France announced Thursday that a French tourist suspected of contracting bird flu in Thailand has tested negative. The government is still awaiting results for two others who may also have contracted the deadly virus.
The French health ministry said in a statement that further blood tests of a bird flu suspect by the Pasteur Institute in Paris came out negative. It said the 43-year-old man has another type of flu, and his health is improving. The results of tests for two other suspect cases are expected to be announced on Friday. All three were part of a tour group that had visited Thailand recently.
The Thai government has adamantly denied chances the French tourists could have contracted the deadly H5N1 strain of the virus.
If these tourists had contracted bird flu in Thailand, this would would be extremely worrying, health specialist Jean-Francois Le Moine told France Info radio Thursday.

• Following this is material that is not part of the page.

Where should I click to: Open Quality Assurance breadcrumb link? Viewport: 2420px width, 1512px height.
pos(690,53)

Mr. Le Moine said the French tour group in Thailand consisted of less than two dozen people, so if three of them have acquired the virus, that would be a very high percentage. It would mean that the world community would have to drastically reduce its contact with Asia. But Mr. Le Moine said, based on information available to date, he doubted the French tourists had acquired bird flu.
Still, bird flu is a very real threat to Europe. Cases of birds carrying the virus have already been detected in several European countries, and Germany, Slovenia, Hungary and France, among others, are testing dead birds for signs of the virus.

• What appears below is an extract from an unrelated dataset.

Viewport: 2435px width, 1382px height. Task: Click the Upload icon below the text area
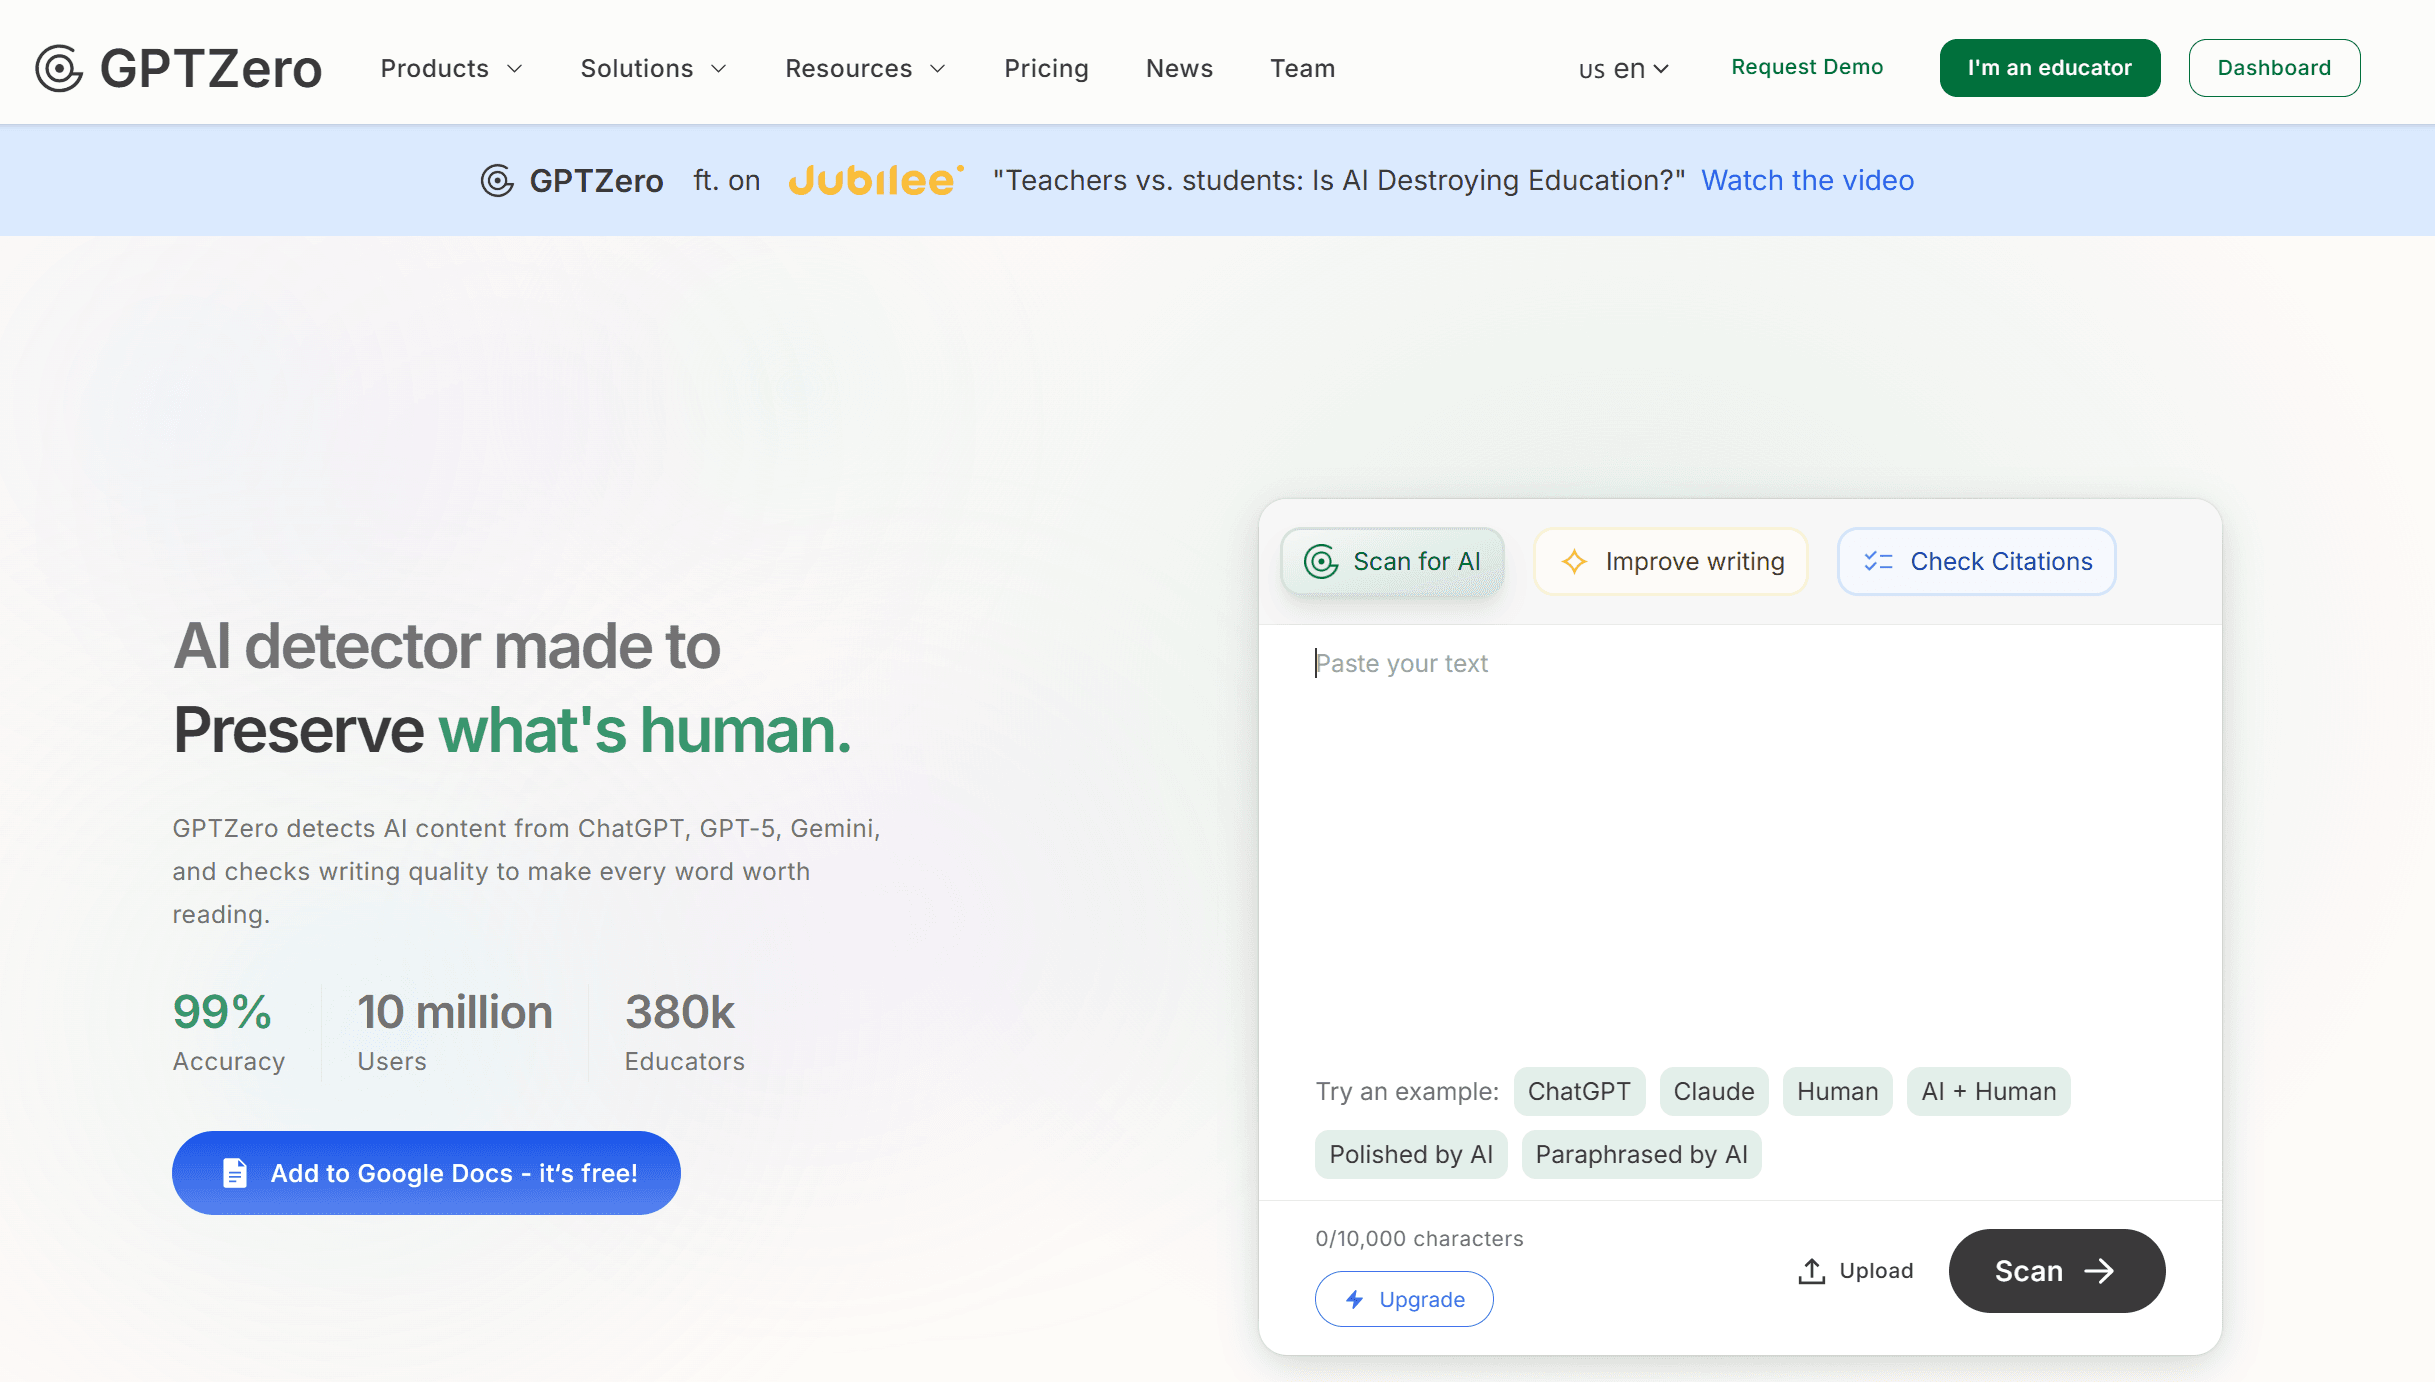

The European Union is discussing ways to combat the advent of bird flu in the 25-member bloc. Individual nations are taking their own preventative measures. France, for example, is now confining free-range poultry in regions where they are most exposed to migrating birds. And the government announced this week it had earmarked roughly $200 million in new funds to fight the virus.
The World Health Organization, WHO, is also hosting an international conference in Geneva early next month to discuss ways of preparing for, and preventing, the spread of bird flu among birds and humans.